- **What you need to do**:
Line filter on the word "volume": copy each matching line from the entries.

Collection entries
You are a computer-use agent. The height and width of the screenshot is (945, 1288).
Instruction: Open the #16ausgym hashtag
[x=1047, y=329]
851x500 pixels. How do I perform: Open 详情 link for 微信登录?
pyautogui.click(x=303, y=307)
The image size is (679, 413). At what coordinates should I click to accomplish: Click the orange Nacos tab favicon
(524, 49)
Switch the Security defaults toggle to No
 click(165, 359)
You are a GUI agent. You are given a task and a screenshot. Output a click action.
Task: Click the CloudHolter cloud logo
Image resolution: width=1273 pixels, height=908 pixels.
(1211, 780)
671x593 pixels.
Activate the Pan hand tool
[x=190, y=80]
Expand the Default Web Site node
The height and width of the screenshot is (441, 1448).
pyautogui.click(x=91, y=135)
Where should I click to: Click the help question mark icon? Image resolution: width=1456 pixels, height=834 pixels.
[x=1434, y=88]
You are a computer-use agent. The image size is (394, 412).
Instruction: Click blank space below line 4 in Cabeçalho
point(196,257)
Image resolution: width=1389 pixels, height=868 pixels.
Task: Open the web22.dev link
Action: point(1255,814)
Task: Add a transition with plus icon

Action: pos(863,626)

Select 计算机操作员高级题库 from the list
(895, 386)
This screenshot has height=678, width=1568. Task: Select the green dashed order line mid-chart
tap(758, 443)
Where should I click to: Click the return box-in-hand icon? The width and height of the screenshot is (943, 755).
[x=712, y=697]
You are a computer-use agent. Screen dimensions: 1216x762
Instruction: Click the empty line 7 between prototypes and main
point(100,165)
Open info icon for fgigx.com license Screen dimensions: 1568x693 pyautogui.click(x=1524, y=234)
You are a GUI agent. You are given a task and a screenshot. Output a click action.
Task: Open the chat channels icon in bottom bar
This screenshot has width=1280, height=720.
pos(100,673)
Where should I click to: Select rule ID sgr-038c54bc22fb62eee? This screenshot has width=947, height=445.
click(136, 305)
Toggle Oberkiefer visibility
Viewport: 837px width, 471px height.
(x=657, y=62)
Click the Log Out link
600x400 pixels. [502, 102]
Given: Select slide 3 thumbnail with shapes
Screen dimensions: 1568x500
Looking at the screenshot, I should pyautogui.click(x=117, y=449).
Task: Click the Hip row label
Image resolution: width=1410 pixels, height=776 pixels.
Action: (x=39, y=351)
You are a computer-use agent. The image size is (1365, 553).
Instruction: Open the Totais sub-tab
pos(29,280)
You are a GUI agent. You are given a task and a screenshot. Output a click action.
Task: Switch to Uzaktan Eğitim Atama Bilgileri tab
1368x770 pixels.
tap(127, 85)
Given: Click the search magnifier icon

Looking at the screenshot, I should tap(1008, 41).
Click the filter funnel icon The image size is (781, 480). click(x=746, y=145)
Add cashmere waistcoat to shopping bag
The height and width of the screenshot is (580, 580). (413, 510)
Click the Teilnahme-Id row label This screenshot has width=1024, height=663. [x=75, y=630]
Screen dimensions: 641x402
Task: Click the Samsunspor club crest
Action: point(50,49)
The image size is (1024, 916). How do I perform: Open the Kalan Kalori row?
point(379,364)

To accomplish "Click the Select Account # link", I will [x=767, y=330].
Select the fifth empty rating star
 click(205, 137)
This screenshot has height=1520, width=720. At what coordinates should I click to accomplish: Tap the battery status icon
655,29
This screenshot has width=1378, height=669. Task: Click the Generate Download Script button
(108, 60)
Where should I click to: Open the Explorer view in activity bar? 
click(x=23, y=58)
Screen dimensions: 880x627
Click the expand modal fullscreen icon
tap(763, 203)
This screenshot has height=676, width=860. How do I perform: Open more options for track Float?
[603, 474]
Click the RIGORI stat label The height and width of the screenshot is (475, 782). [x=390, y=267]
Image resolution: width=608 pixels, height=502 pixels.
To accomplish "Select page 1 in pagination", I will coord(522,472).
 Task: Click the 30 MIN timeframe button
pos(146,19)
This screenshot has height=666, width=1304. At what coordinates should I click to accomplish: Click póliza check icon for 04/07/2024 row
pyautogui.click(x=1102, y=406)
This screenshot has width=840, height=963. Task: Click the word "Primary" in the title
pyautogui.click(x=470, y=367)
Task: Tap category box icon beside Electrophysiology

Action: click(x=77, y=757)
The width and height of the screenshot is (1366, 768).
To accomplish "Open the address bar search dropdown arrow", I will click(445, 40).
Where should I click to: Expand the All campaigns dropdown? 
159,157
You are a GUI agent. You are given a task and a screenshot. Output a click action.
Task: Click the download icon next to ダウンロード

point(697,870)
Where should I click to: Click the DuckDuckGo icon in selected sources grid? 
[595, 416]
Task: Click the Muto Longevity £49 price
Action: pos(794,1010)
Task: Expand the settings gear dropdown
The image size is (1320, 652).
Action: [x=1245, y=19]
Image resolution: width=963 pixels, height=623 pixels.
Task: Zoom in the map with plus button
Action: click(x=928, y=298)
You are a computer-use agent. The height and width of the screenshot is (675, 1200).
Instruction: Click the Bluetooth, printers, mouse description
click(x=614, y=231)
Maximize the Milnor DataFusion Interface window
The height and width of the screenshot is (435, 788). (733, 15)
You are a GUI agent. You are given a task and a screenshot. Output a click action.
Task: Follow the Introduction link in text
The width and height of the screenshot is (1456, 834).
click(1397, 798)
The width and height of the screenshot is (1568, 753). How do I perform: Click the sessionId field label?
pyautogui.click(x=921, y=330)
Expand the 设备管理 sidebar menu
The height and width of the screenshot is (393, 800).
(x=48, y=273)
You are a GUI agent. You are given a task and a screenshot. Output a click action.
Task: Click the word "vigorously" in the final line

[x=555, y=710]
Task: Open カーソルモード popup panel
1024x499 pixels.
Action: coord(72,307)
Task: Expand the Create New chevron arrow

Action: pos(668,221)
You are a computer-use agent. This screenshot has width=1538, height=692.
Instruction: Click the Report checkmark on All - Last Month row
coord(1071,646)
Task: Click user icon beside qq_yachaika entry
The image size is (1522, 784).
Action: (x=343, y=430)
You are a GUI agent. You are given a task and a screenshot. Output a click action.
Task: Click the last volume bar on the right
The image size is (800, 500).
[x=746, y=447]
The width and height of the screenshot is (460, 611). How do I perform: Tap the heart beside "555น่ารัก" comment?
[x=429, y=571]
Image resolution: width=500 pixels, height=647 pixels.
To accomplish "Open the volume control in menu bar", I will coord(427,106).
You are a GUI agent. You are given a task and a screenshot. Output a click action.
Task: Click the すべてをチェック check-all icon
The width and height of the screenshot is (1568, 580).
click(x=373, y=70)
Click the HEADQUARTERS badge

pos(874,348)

- **Completed exercise**:
Task: Click the last volume bar on the right
To accomplish "Open the volume control in menu bar", I will coord(427,106).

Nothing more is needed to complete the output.